* Instrucciones:
**A)** Reproduce sin cambios el fragmento del texto sobre las epidemias que va de "Hasta ahora, según" a "ha habido epidemias.", ambos incluidos.
**B)** Resume en dos oraciones el texto sobre las epidemias.
**C)** Enumera las virtudes cardinales que menciona el texto sobre las epidemias.
──────── Texto para leer
Hasta ahora, según se tienen datos, ha habido en el mundo epidemias de muchos tipos de males. Lo que no ha habido nunca es un contagio de hermosura, desde luego, pues es algo que no se pega, ni de inteligencia, ni de cualquiera de las virtudes cardinales: prudencia, justicia, fortaleza y templanza, ni mucho menos de las teologales: fe, esperanza y caridad. Sin embargo sí que hemos conocido epidemias de necedad, de superstición, de egoísmo, de hipocresía, de violencia (dos países o dos bandos entran en guerra si uno de ellos quiere, de hecho la Historia está llena de pueblos pacíficos que un día, sin saber cómo, se contagiaron de violencia), y hasta de locura cuentan que ha habido epidemias.
Hay, a propósito, un hermoso cuento de Gibran Khalil Gibran que habla de un pueblo contagiado de locura a causa de una pócima echada en el agua pública. Dice este escritor que toda la población sucumbió a la enfermedad, que enloqueció todo el mundo excepto el rey, que bebía de su aljibe privado de palacio; entonces los ciudadanos, que habían perdido la razón, empezaron a preocuparse por la salud mental de su monarca, quien fue examinado por los mejores médicos de su pueblo, los cuales diagnosticaron: el rey se ha vuelto loco. Y tras probar muchos remedios sin éxito, acertaron a darle de beber del agua pública, y al otro día, relata su autor, que hubo gran júbilo en aquel reino, pues la gente por la calle se decía: ¡albricias!, el rey ha recobrado la cordura.
────────────────
──────── Extractos del material
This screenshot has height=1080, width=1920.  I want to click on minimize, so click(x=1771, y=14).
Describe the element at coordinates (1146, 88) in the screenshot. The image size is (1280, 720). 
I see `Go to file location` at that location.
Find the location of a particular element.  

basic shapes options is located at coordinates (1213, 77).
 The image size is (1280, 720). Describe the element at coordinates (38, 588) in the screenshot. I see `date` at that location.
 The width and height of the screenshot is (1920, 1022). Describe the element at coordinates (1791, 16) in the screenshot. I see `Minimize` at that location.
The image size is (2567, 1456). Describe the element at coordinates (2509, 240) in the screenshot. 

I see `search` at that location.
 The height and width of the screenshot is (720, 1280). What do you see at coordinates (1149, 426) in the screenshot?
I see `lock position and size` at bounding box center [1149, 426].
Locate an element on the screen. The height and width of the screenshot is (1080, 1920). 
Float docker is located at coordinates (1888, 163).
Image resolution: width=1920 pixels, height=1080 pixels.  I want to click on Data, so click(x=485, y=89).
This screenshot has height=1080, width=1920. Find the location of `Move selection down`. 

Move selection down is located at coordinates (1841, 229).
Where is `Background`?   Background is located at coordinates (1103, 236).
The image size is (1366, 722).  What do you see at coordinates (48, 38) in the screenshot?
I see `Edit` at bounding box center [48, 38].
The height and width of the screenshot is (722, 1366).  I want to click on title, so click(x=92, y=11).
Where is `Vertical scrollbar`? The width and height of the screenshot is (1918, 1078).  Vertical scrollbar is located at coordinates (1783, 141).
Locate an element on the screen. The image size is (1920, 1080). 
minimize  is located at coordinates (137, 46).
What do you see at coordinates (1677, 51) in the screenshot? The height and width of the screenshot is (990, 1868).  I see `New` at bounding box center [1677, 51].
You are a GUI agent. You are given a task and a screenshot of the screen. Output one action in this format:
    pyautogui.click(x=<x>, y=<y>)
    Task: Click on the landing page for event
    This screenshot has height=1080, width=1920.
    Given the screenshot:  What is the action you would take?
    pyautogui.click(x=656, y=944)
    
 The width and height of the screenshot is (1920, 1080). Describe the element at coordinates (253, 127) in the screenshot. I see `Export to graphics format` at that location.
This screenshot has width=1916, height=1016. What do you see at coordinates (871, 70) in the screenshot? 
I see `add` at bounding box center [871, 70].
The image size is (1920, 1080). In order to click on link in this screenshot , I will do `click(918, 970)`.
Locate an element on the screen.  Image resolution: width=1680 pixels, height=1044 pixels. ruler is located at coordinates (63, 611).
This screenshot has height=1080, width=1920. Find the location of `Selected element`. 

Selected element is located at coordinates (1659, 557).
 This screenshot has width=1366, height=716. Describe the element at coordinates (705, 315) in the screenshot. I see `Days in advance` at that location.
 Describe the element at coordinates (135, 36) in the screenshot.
────────────────
* Respuestas:
**A)**
Hasta ahora, según se tienen datos, ha habido en el mundo epidemias de muchos tipos de males. Lo que no ha habido nunca es un contagio de hermosura, desde luego, pues es algo que no se pega, ni de inteligencia, ni de cualquiera de las virtudes cardinales: prudencia, justicia, fortaleza y templanza, ni mucho menos de las teologales: fe, esperanza y caridad. Sin embargo sí que hemos conocido epidemias de necedad, de superstición, de egoísmo, de hipocresía, de violencia (dos países o dos bandos entran en guerra si uno de ellos quiere, de hecho la Historia está llena de pueblos pacíficos que un día, sin saber cómo, se contagiaron de violencia), y hasta de locura cuentan que ha habido epidemias.

**B)** Nunca ha habido contagios de hermosura, de inteligencia ni de virtudes, pero sí epidemias de necedad, superstición, egoísmo, hipocresía y violencia, y se cuenta que hasta de locura. Un cuento de Gibran Khalil Gibran habla de un pueblo que enloqueció por una pócima echada en el agua pública: los médicos declararon loco al rey, el único que no bebía de ella, y cuando por fin se la dieron a beber, la gente celebró que había recobrado la cordura.

**C)** Prudencia, justicia, fortaleza y templanza.